We see new economic data before the opening bell today, but we’ll need to parse it a bit to see if we’re looking at effects of the hurricane influencing August Retail Sales results. The headline number was -0.2%, whereas expectations were for +0.2%. This is identical with what the control metric measured. Ex-autos, retail sales rose to 0.2%; however, +0.5% was expected. Ex-autos and gasoline, we see a read of -0.1%, again off the expected +0.3%.
So first off, these are somewhat disappointing numbers, in that inflation metrics are regularly being sought to drive numbers upward to meet the Fed’s goal of 2% inflation in the market. These numbers do not show this has yet gained traction. Then again, we may be seeing an anomaly in the data here — or rather, two anomalies: one named Harvey and one called Irma.
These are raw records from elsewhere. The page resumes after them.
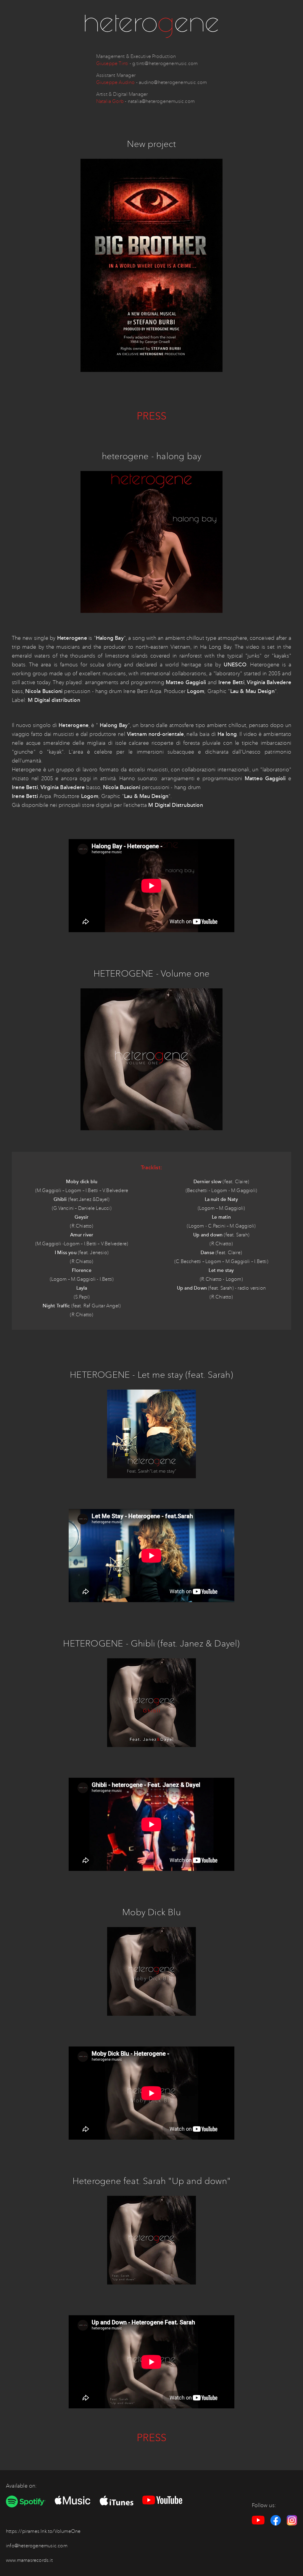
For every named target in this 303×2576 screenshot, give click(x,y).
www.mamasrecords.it (29, 2560)
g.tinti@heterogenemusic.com (165, 63)
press (152, 416)
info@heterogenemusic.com (36, 2546)
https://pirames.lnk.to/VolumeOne (43, 2531)
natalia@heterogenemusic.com (161, 101)
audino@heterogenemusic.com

Stripping out auto sales for the month of August boosted the overall figure from -0.2 to +0.2, so it’s safe to say both the lack of auto sales dragged retail numbers down for the month, and that history dictates that fewer autos are sold ahead of and during Category 4 hurricanes. Strip out gasoline with the auto sales, we see the number fall back to a -0.1%, which would suggest a large portion of price hikes in the overall market are associated with higher gas prices. This would point to not only Floridians filling up their tanks on the way out of the state to wait for Hurricane Irma to pass, but also the spike in refined oil (gasoline) prices as Hurricane Harvey deluged the largest region of oil refineries in the United States.
That said, we still see big misses from analyst estimates across the board. And one clearly not-hurricane-related number — July Retail Sales — was cut in half from a very strong +0.6% in the initial read to +0.3% in today’s revision. This would suggest more than an anomaly of datas taking place last month. The question will be how the next three months — September, October and November — register on inflation metrics as a rebound from hurricane damage takes place and we begin to enter holiday shopping season. The reason these numbers are important is that they will likely influence he Fed’s decision to raise interest rates again before the end of the year.
Currently, odds are that Janet Yellen — or whomever the Fed Chair may wind up being in the future — and company will still not raise rates in December, but just barely at 44%. There is a 48% chance the Fed raises in its January meeting and 59% in March. That’s a long way off, however; plenty of economic data will have rushed beneath the bridge by then.
Oracle’s Earnings Island
Separated cleanly between Q2 and Q3 earnings season, software and solutions giant Oracle (ORCL - Free Report) reported fiscal Q1 2018 results after the closing bell yesterday, beating earnings estimates by a penny to 62 cents per share on quarterly sales of $9.21 billion, which easily outpaced expectations of $9.03 billion. Cloud revenues helped bolster results in the quarter and also took a larger share of company revenues overall in the quarter.
However, lowered expectations for full-year earnings have sent ORCL shares trading lower both in yesterday’s late trading and today’s pre-market. After spiking 4.5% lower yesterday afternoon, Oracle looks to open down roughly 4% when the opening bell strikes.